§ **WHAT IS NEEDED**
Each line of the data that includes "Image" must be copied.

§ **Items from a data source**
◆ ◆ ◆ ◆ ◆ ◆ ◆

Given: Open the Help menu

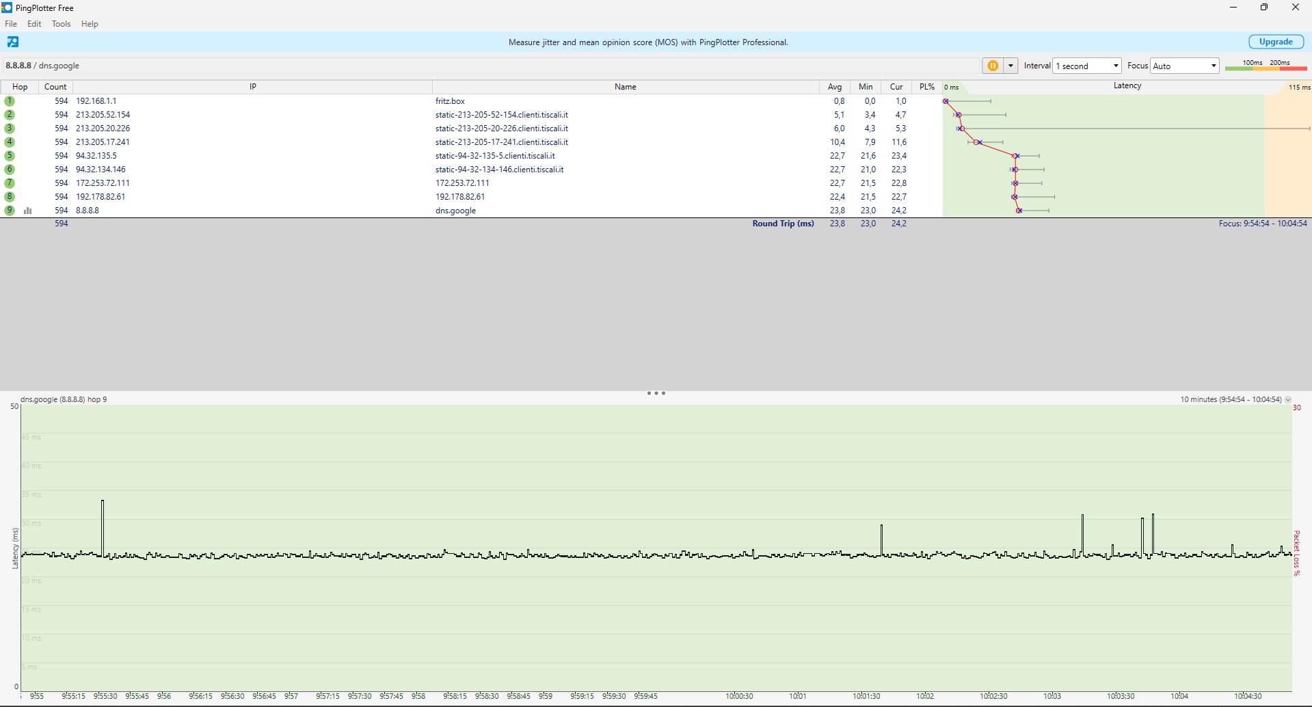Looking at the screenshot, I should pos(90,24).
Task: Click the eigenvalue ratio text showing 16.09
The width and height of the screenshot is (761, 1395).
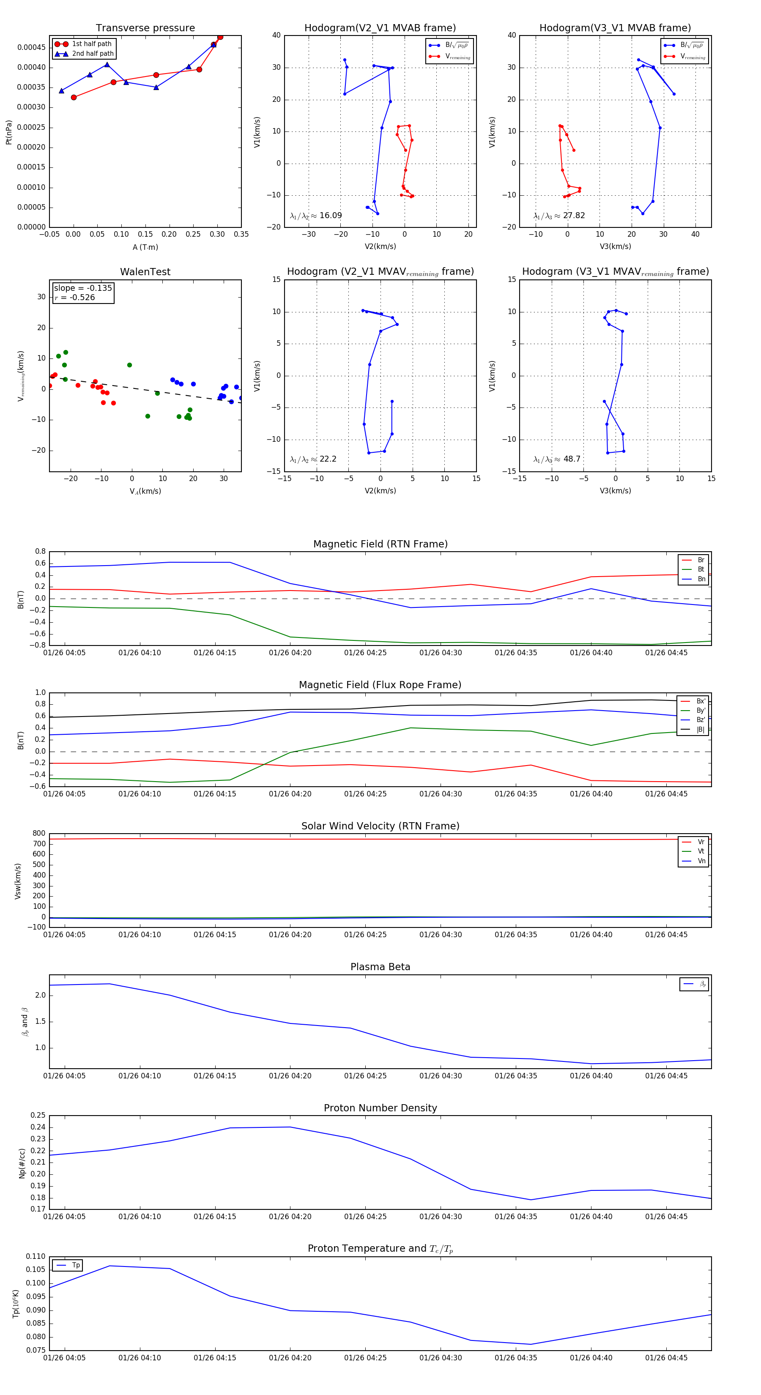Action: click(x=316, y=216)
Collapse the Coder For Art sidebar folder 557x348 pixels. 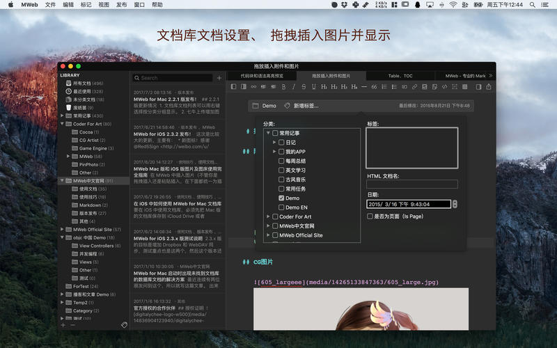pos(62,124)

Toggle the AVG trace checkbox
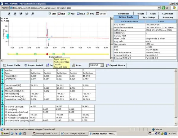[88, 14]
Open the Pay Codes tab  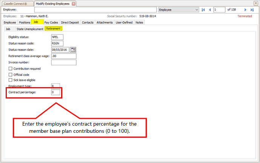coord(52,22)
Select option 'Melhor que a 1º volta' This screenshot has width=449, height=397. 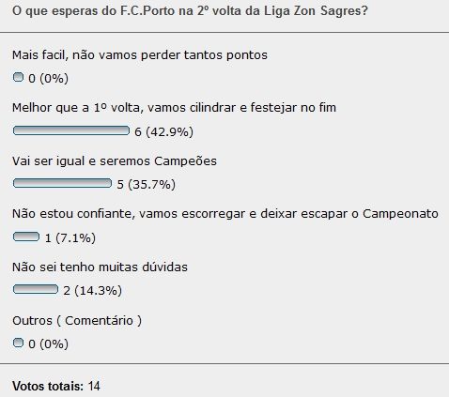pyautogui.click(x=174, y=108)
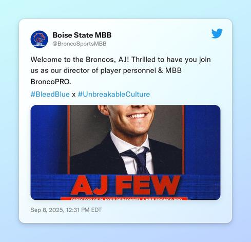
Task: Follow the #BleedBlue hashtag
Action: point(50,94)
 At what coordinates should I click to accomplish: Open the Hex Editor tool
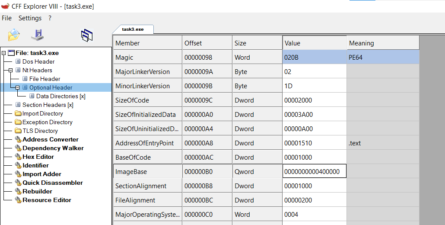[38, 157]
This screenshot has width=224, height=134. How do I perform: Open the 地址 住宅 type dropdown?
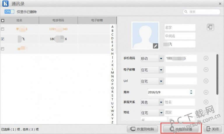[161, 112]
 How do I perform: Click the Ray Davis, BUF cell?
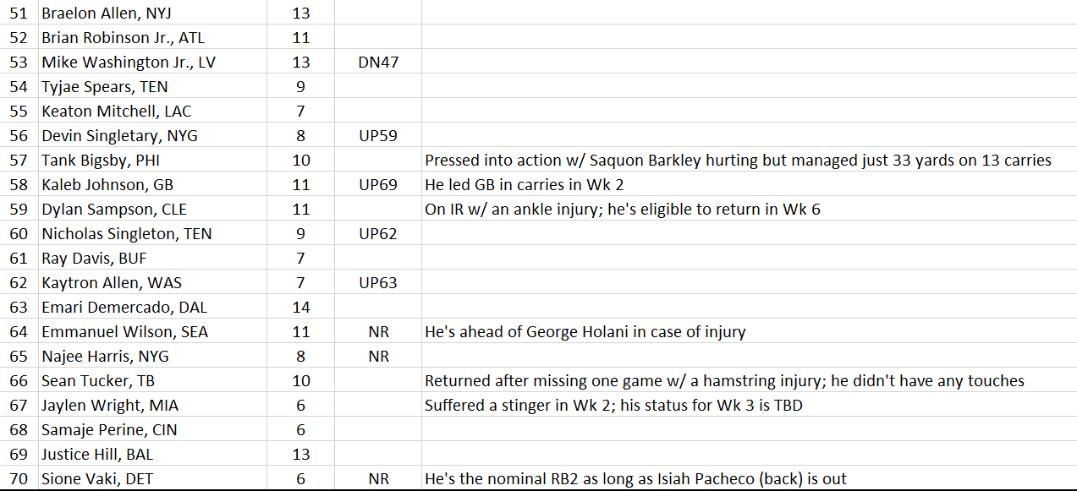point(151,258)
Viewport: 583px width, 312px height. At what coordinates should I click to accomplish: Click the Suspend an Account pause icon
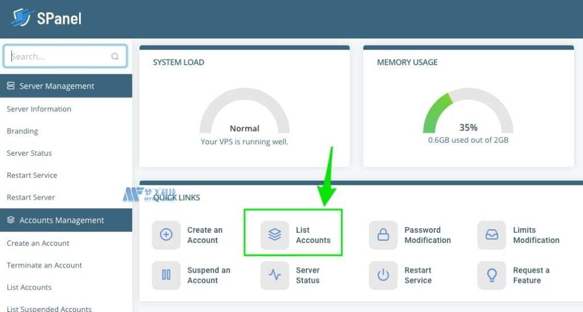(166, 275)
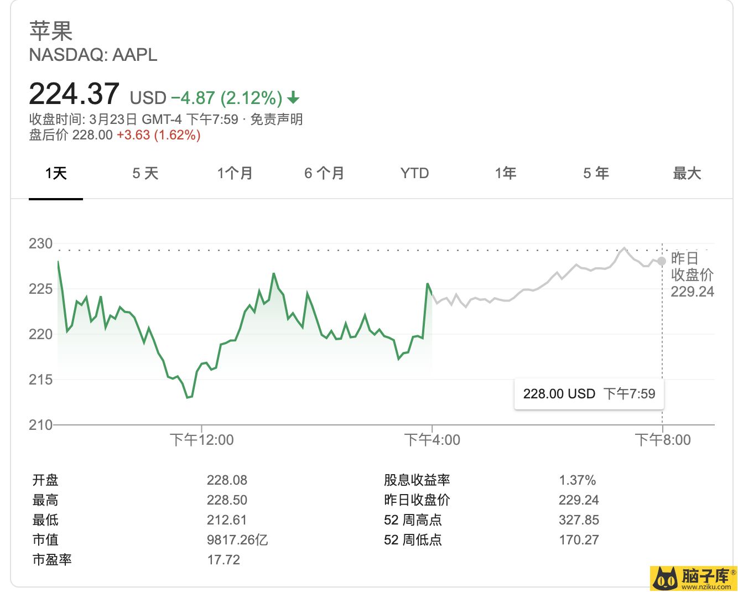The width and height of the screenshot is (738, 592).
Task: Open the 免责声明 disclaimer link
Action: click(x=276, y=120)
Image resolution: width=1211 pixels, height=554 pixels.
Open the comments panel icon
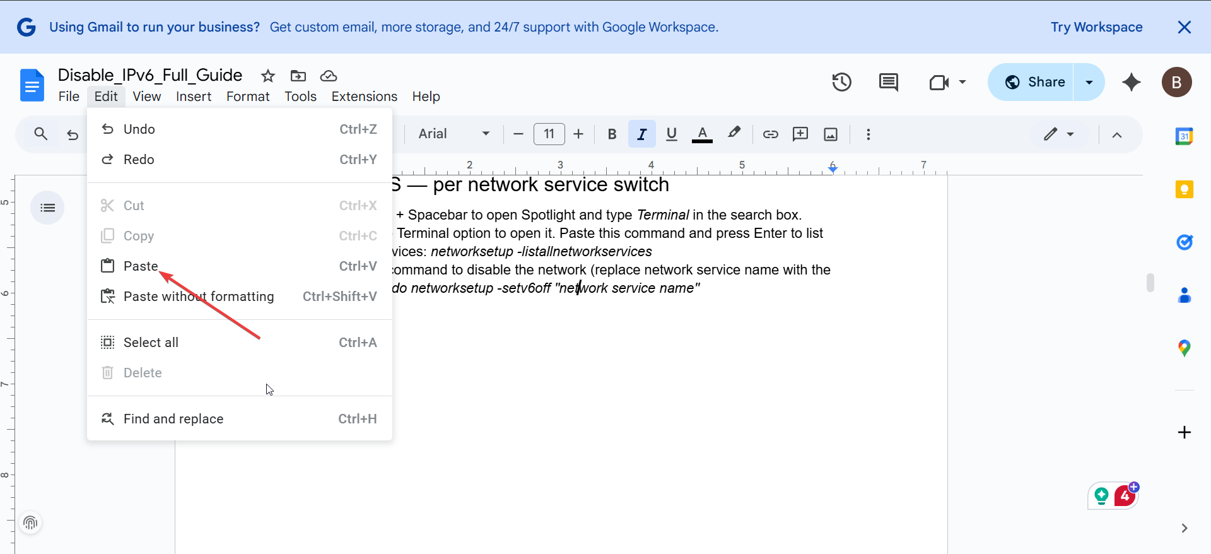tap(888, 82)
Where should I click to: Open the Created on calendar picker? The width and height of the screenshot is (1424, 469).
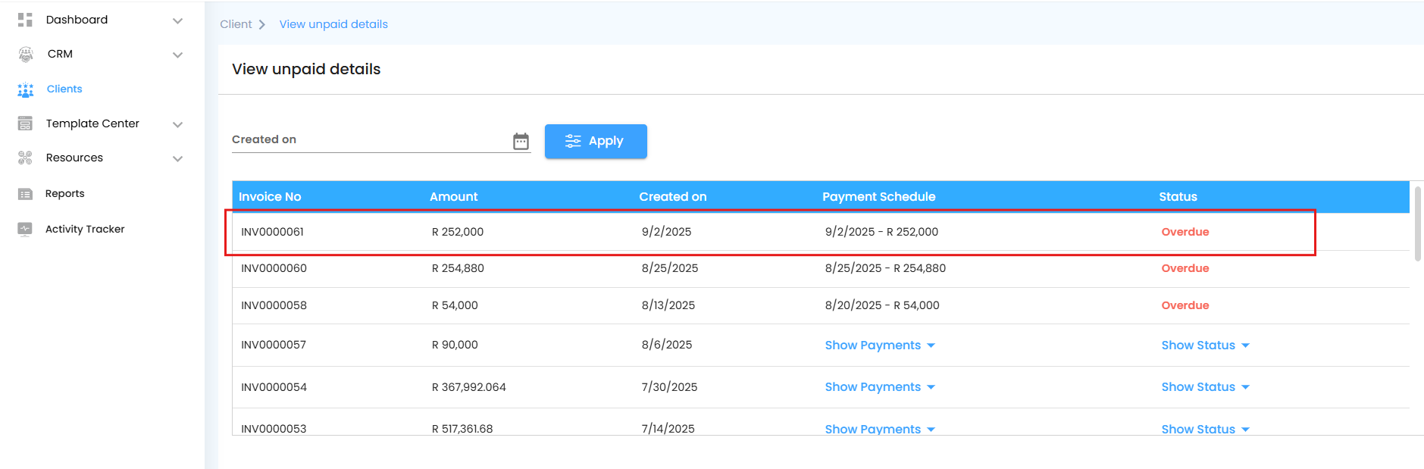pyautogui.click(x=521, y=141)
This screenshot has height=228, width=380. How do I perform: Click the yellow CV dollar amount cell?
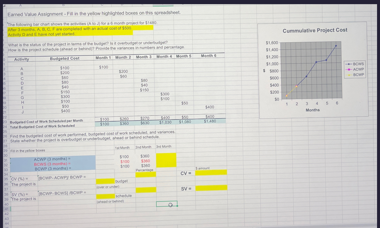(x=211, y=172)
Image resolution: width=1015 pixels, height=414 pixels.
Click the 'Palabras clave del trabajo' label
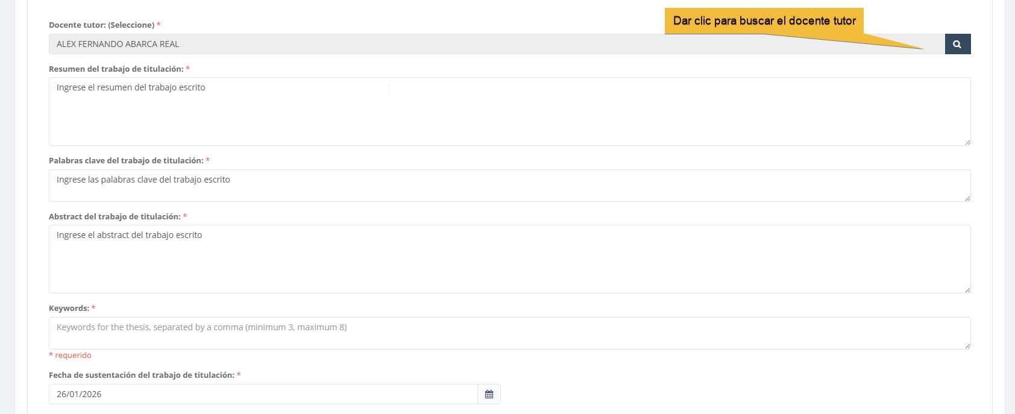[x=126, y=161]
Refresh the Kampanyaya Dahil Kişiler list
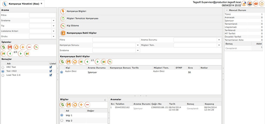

◆ ◆ ◆ ◆ ◆ ◆ ◆

§ **WRITTEN RESPONSE**
Image resolution: width=1211 pixels, height=554 pixels.
Image resolution: width=1015 pixels, height=414 pixels.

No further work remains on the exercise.